## WRITTEN INSTRUCTION
Repeat each of the following entries line for line, without changing anything.

Saved data entries:

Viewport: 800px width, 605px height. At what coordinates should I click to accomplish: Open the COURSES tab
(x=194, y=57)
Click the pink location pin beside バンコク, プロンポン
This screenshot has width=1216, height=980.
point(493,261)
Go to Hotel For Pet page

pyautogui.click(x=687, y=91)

## RESPONSE TO THE EXERCISE
Viewport: 800px width, 605px height. At what coordinates should I click to accomplish: Open the COURSES tab
(x=194, y=57)
Click the pink location pin beside バンコク, プロンポン
This screenshot has width=1216, height=980.
point(493,261)
Go to Hotel For Pet page

pyautogui.click(x=687, y=91)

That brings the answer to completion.